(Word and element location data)
--- --- ---

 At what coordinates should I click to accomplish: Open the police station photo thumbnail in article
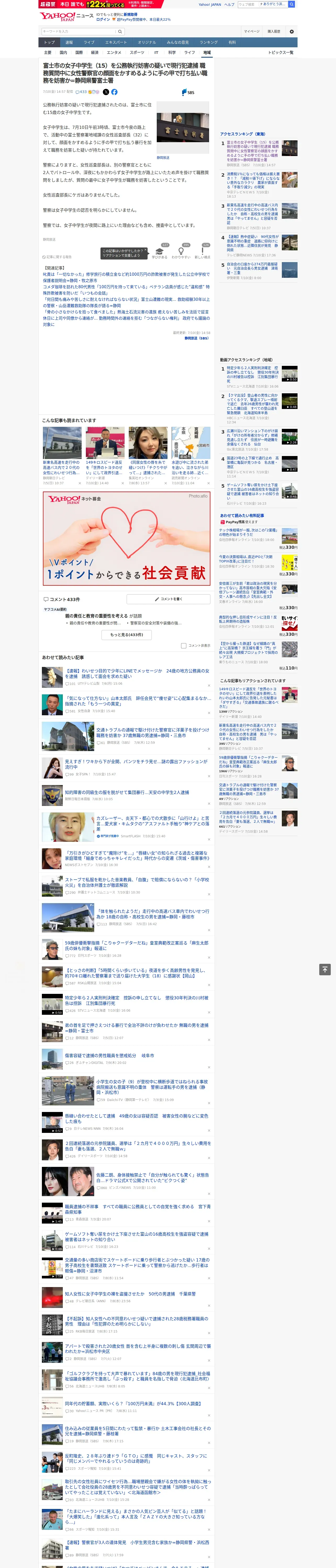183,128
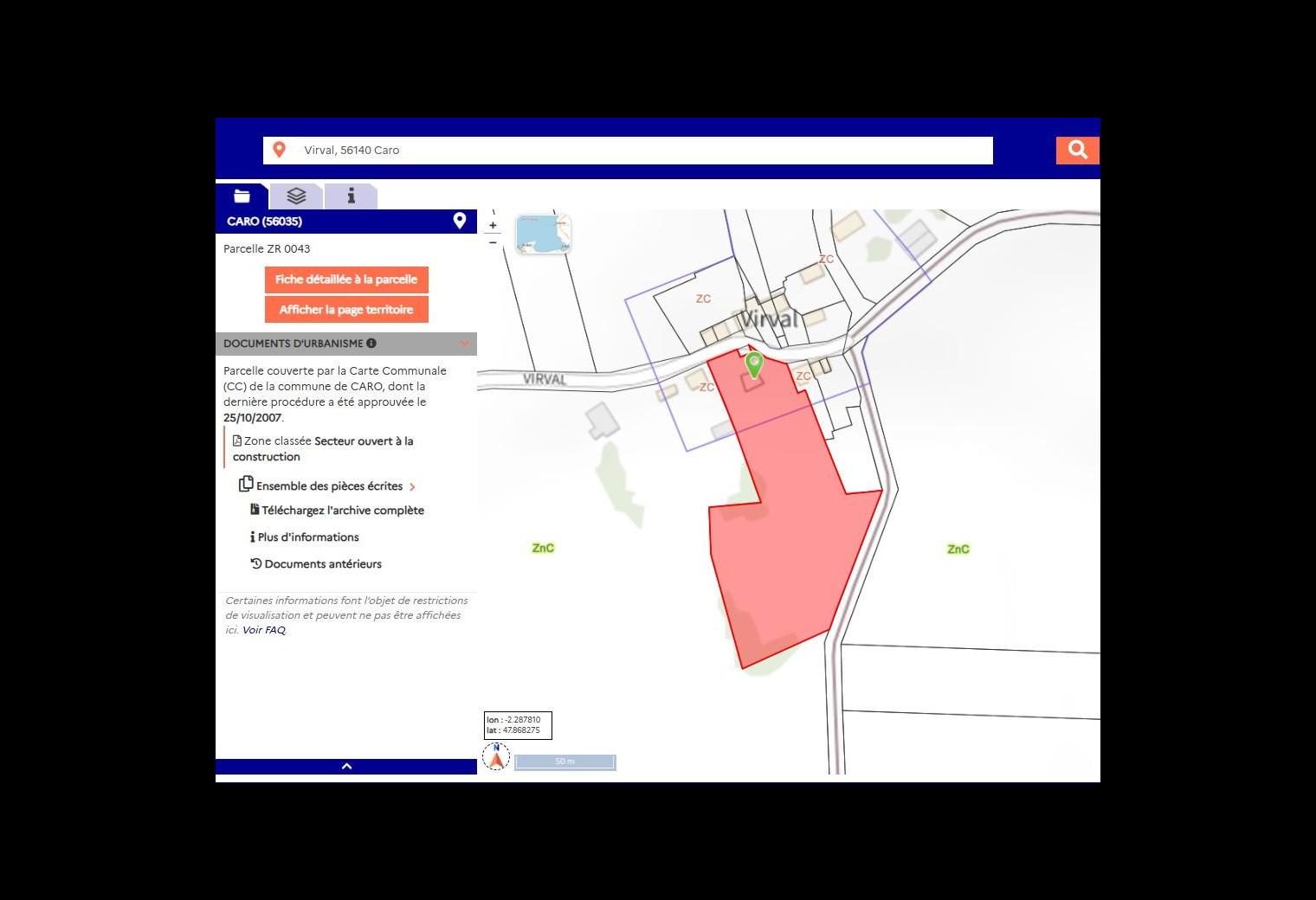Switch to the layers tab
The image size is (1316, 900).
(296, 196)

--- --- ---

## WHAT IS EXPECTED
Rewrite the listing above, substituting "fire station" for "police station" and keeping everything else the same. Leave the pictures out.

## EXERCISE RESPONSE
 At what coordinates should I click to accomplish: Open the fire station photo thumbnail in article
183,128
Switch to the layers tab
The image size is (1316, 900).
(296, 196)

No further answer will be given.